[ASSIGNED TASK]
Each record should be given again exactly, and any picture in it left out.

[SUPPLIED DATA]
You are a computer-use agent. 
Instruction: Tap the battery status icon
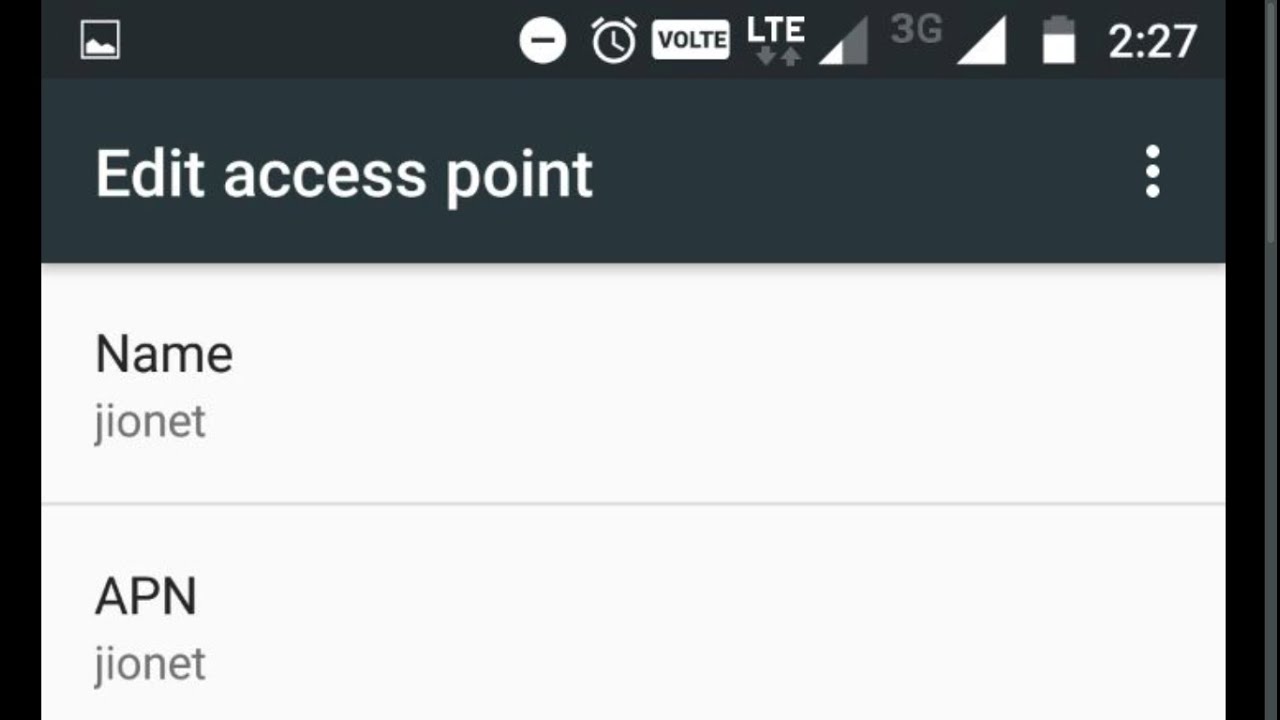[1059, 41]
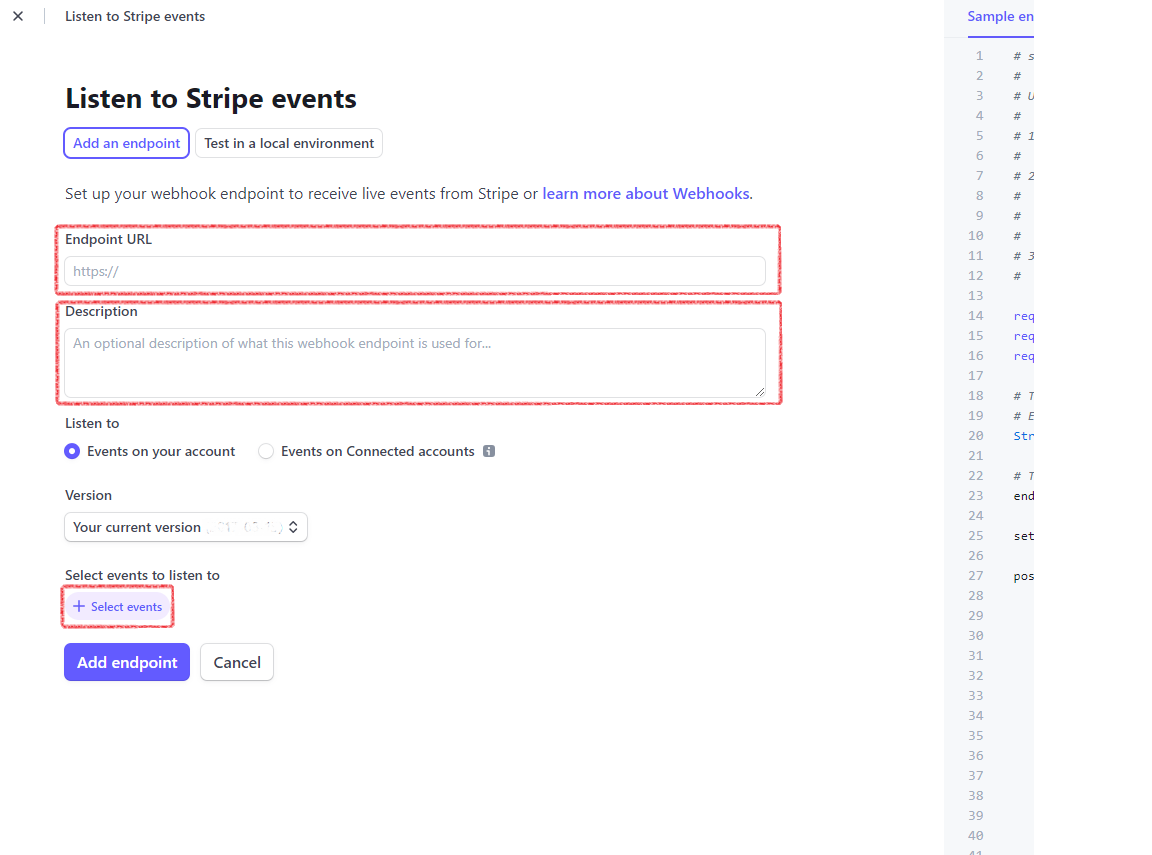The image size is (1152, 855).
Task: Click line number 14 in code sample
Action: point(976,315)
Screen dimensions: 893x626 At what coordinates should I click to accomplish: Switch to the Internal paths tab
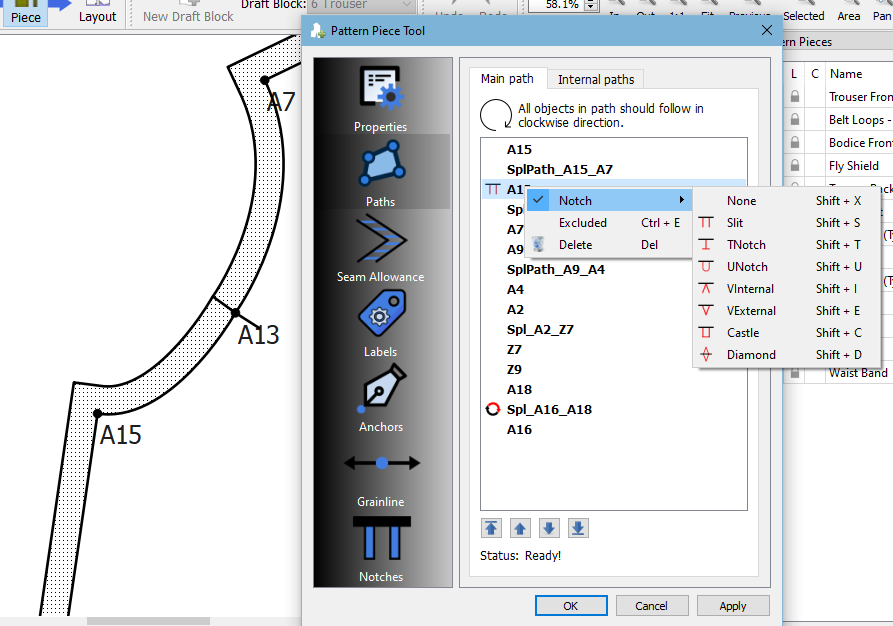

[RESULT BELOW]
You are a computer-use agent. 
Instruction: Tap the battery status icon
[1059, 41]
The image size is (1152, 855).
Task: Click line number 14 in code sample
Action: point(976,315)
Screen dimensions: 893x626 At what coordinates should I click to accomplish: Switch to the Internal paths tab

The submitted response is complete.